- [SHORT EXERCISE]: Turn the data, from the line with "Click the figure code 84J588A" through the end of the data, into a Markdown table with the columns Row and Line. Skip blank lines and leave the pictures out.

- [Entries from a dataset]:
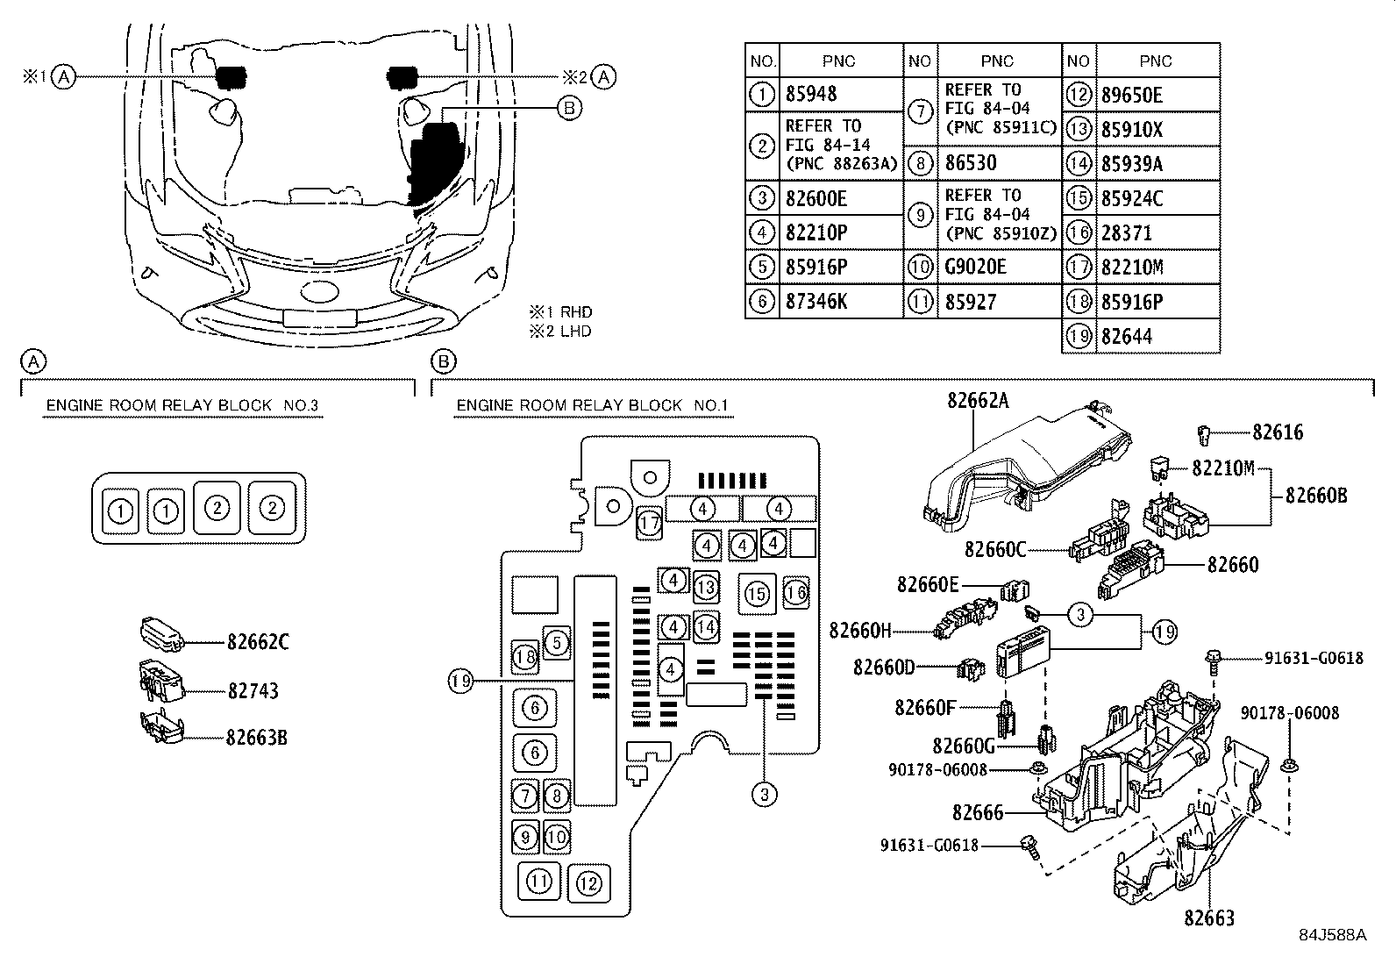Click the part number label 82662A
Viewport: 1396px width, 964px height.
[978, 400]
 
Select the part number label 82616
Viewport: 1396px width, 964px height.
[1278, 432]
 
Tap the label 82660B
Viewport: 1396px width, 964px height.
[1316, 496]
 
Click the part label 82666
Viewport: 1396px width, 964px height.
[978, 812]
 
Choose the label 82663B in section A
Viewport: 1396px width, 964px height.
[256, 738]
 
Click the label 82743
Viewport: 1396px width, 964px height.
[253, 691]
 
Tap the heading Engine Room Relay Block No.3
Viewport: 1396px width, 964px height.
[182, 405]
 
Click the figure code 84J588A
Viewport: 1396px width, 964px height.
[1333, 935]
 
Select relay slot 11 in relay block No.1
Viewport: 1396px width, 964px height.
[539, 882]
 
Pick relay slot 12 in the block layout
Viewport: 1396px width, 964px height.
[589, 883]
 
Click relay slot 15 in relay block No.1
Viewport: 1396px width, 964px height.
[758, 594]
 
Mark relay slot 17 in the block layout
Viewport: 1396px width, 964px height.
[650, 522]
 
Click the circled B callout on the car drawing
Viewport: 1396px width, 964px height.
[569, 108]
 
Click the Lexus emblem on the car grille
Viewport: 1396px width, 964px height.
[319, 291]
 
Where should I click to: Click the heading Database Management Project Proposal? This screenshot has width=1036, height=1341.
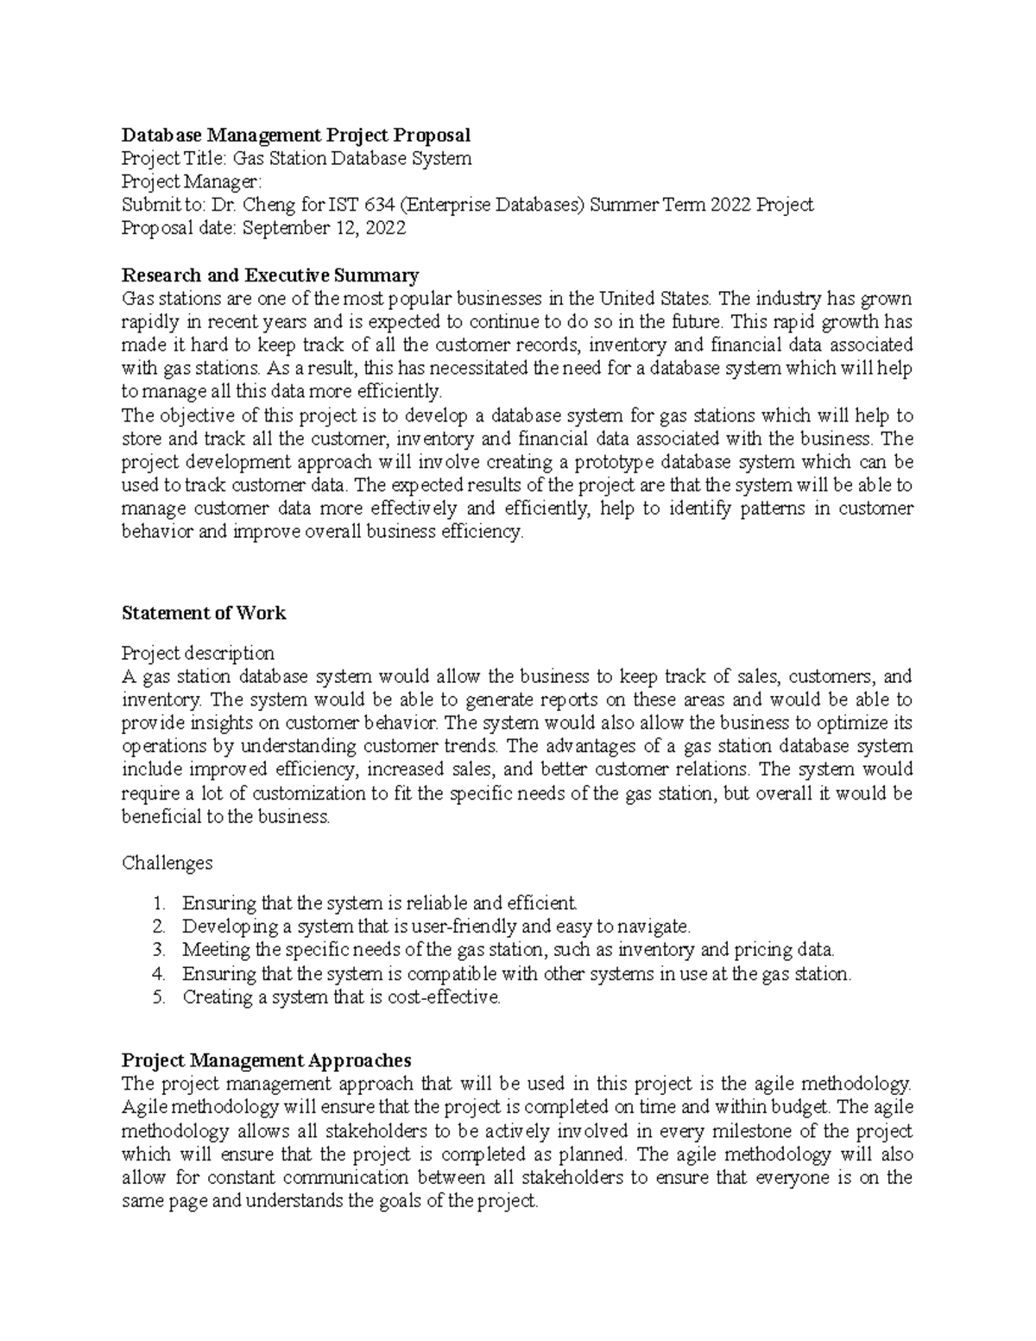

- [RESULT FOR THIS TASK]:
| Row | Line |
|---|---|
| 1 | Click the figure code 84J588A |
| 2 | Viewport: 1396px width, 964px height. |
| 3 | [1333, 935] |
| 4 | Select relay slot 11 in relay block No.1 |
| 5 | Viewport: 1396px width, 964px height. |
| 6 | [539, 882] |
| 7 | Pick relay slot 12 in the block layout |
| 8 | Viewport: 1396px width, 964px height. |
| 9 | [589, 883] |
| 10 | Click relay slot 15 in relay block No.1 |
| 11 | Viewport: 1396px width, 964px height. |
| 12 | [758, 594] |
| 13 | Mark relay slot 17 in the block layout |
| 14 | Viewport: 1396px width, 964px height. |
| 15 | [650, 522] |
| 16 | Click the circled B callout on the car drawing |
| 17 | Viewport: 1396px width, 964px height. |
| 18 | [569, 108] |
| 19 | Click the Lexus emblem on the car grille |
| 20 | Viewport: 1396px width, 964px height. |
| 21 | [319, 291] |
| 22 | Where should I click to: Click the heading Database Management Project Proposal? This screenshot has width=1036, height=1341. |